2. Extracting second speech features of the positive speech examples:
An example of positive speech is target hearing-aid speech that matches the source speech sequence, whose speech features are also extracted by the computer system. Continuing with the example above, the "open window" is the target hearing aid voice that matches the "please open window" and the system will extract the corresponding features from the voice, such as pitch, articulation, etc., and form a second voice feature vector, such as [0.7, 0.4, 0.6.
3. Extracting third speech features of the negative speech examples:
Negative examples of speech are target hearing-aid speech from different speech two-tuple samples, which the computer system also extracts features. Assuming that the negative speech example is "door-closed," the computer system extracts its unique speech features, such as pitch fluctuations, loudness of sound, etc., from the segment of speech and forms a third speech feature vector, such as [0.2, 0.9, 0.1. These feature vectors are the basis for subsequent processing and learning by the machine learning model. By comparing and analyzing these feature vectors, the model is able to learn how to extract useful information from the complex speech signal and to perform speech recognition and conversion accordingly.
Step S1513, based on the first voice feature and the second voice feature, acquiring a first commonality metric coefficient between the first to-be-identified source voice sequence and the positive voice example of the first to-be-identified source voice sequence, and based on the first voice feature and the third voice feature, acquiring a second commonality metric coefficient between the first to-be-identified source voice sequence and the negative voice example of the first to-be-identified source voice sequence.
In step S1513, the computer system calculates the similarity using the previously extracted speech features. Specifically, the following operations are performed:
First, a first similarity measure coefficient between a first to-be-recognized source voice sequence and an active voice example thereof is calculated, namely a similarity evaluation result:
The first co-metric coefficient reflects a degree of association between the source speech sequence and the target hearing assistance speech that it matches. For example, if the first sequence of source speech to be identified is "please open a window", an example of which is "windowed", the computer system compares the first speech feature and the second speech feature of both, such as pitch, speech speed, etc., and calculates a value to represent the similarity between them. This value is the first co-measure coefficient, which may be a value between 0 and 1, with a closer to 1 indicating a more similar.

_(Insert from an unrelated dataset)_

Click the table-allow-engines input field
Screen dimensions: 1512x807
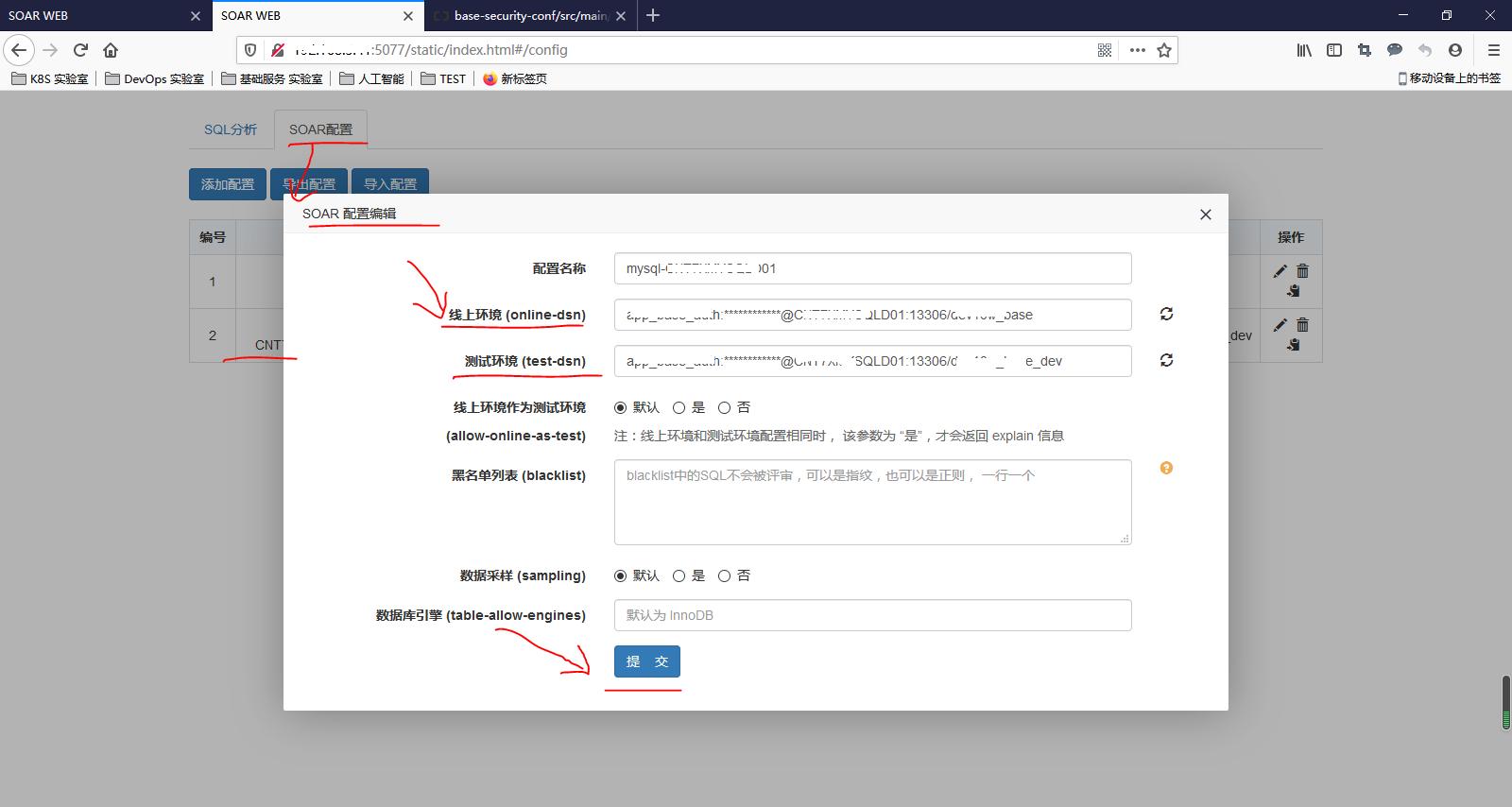click(x=872, y=615)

Then, a second common metric coefficient between the first to-be-identified source voice sequence and the negative voice example thereof is calculated:
The second commonality metric reflects a degree of similarity between the source speech sequence and the target hearing assistance speech from the other speech two-tuple samples. Assuming that the negative speech example is "door closed", the computer system compares the first speech feature of "please open the window" with the third speech feature of "door closed", and also calculates a similarity value. This value is the second co-metric coefficient, which should also be a value between 0 and 1, but typically this value will be smaller than the first co-metric coefficient, since the matching degree of the negative speech example to the source speech sequence should be lower than the positive speech example.

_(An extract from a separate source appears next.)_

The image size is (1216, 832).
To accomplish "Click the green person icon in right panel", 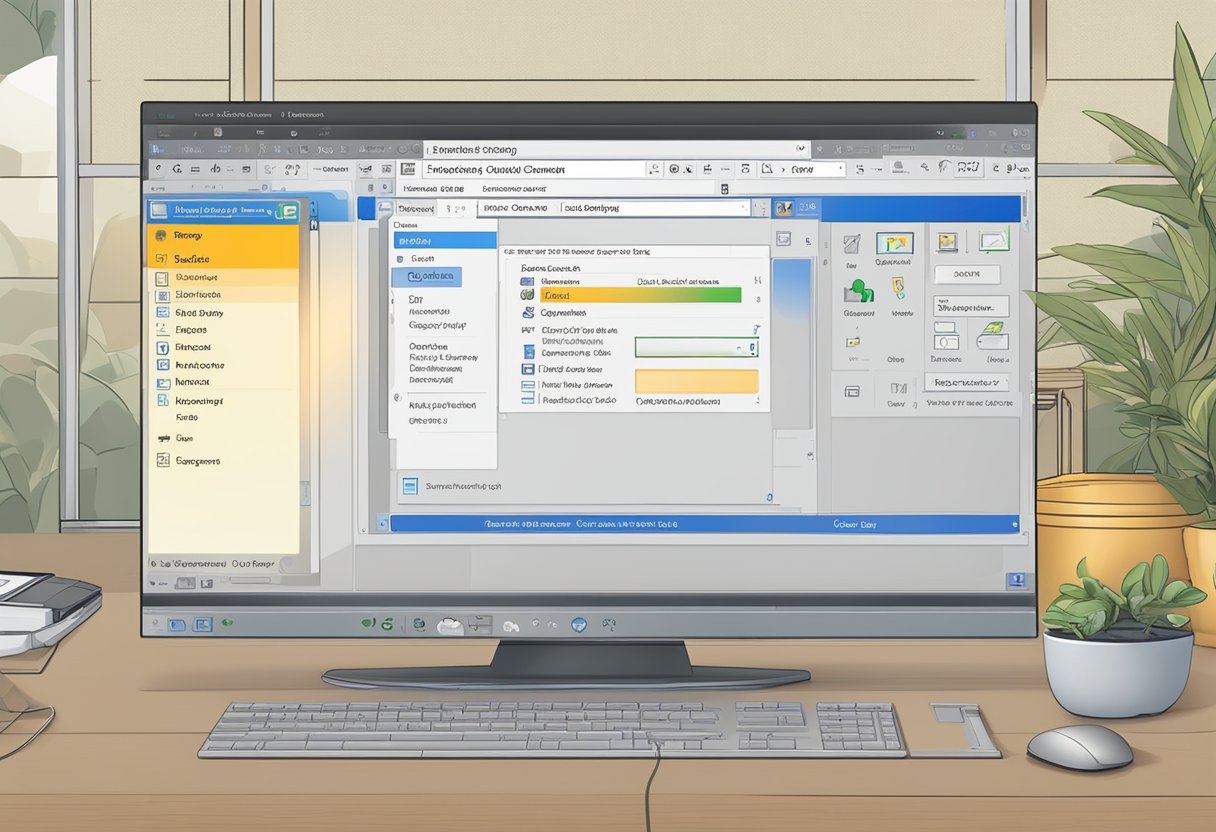I will 858,290.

In practical applications, the method for calculating the similarity may include cosine similarity, euclidean distance, and the like. For example, cosine similarity is the evaluation of the cosine value of the angle between two vectors by calculating them. The computer system uses the extracted speech feature vectors to calculate these similarity coefficients according to specific algorithms and formulas.
These commonality metrics play an important role in the subsequent training and optimization process, and they help the system to understand which features are critical to distinguishing between different speech sequences, thereby improving the accuracy of speech recognition and conversion. In a hearing-aid scene, accurate similarity calculation is helpful for a system to better recognize a voice instruction of a user and convert the voice instruction into clear and understandable target hearing-aid voice, so that user experience is improved.

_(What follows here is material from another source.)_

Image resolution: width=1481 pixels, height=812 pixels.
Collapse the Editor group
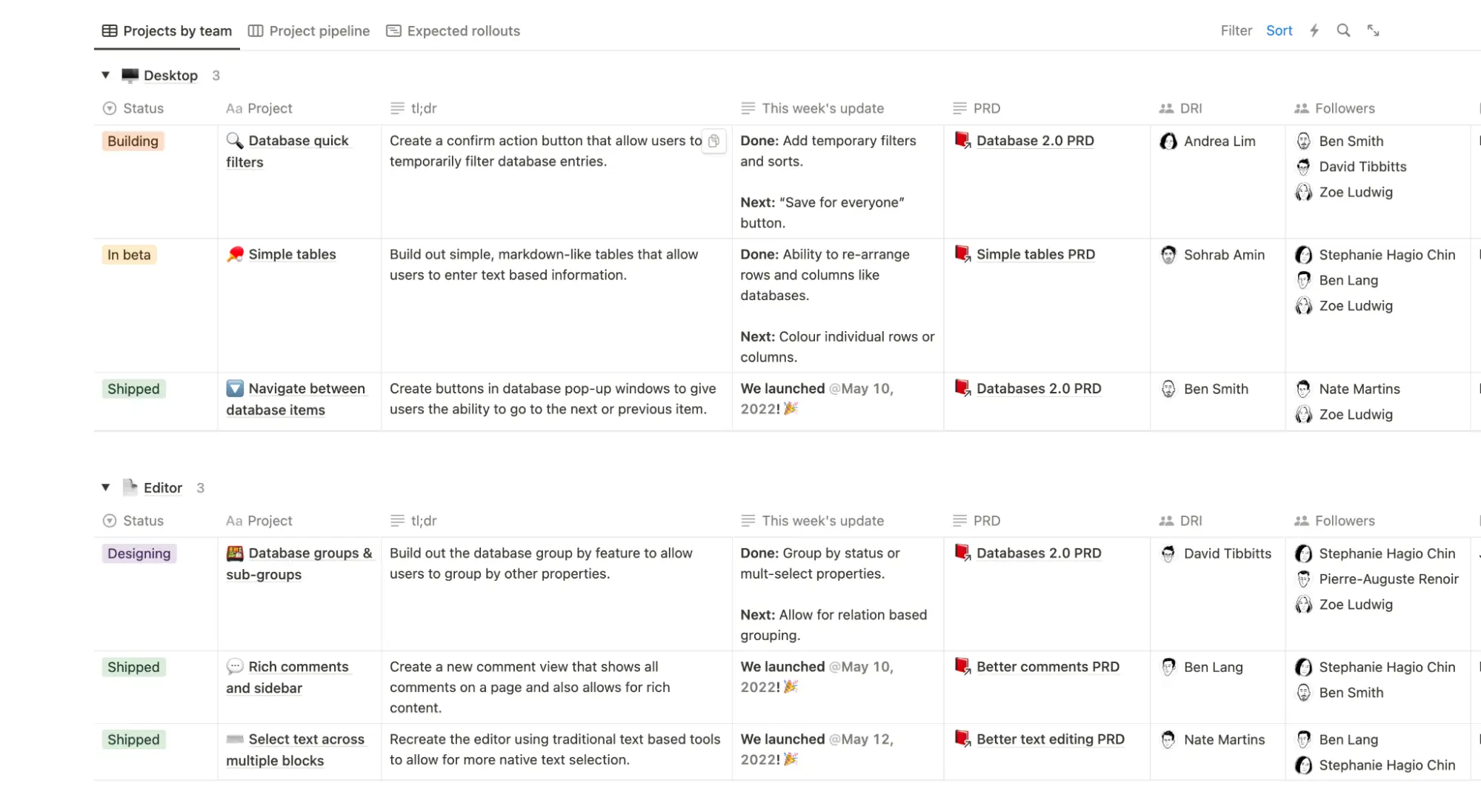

Step S1514 generates a first evaluation function based on the first and second commonality metric coefficients.
In step S1514, an evaluation function, also called a loss function, is generated, which is used to quantify the accuracy of the model prediction. In this step, the computer system constructs an evaluation function using the previously calculated first commonality measure coefficient (similarity between the source speech sequence and its positive speech examples) and the second commonality measure coefficient (similarity between the source speech sequence and its negative speech examples). The main purpose of this evaluation function is to guide the training of the machine learning model so that it can better learn the mapping relationship from the source speech sequence to the target hearing aid speech.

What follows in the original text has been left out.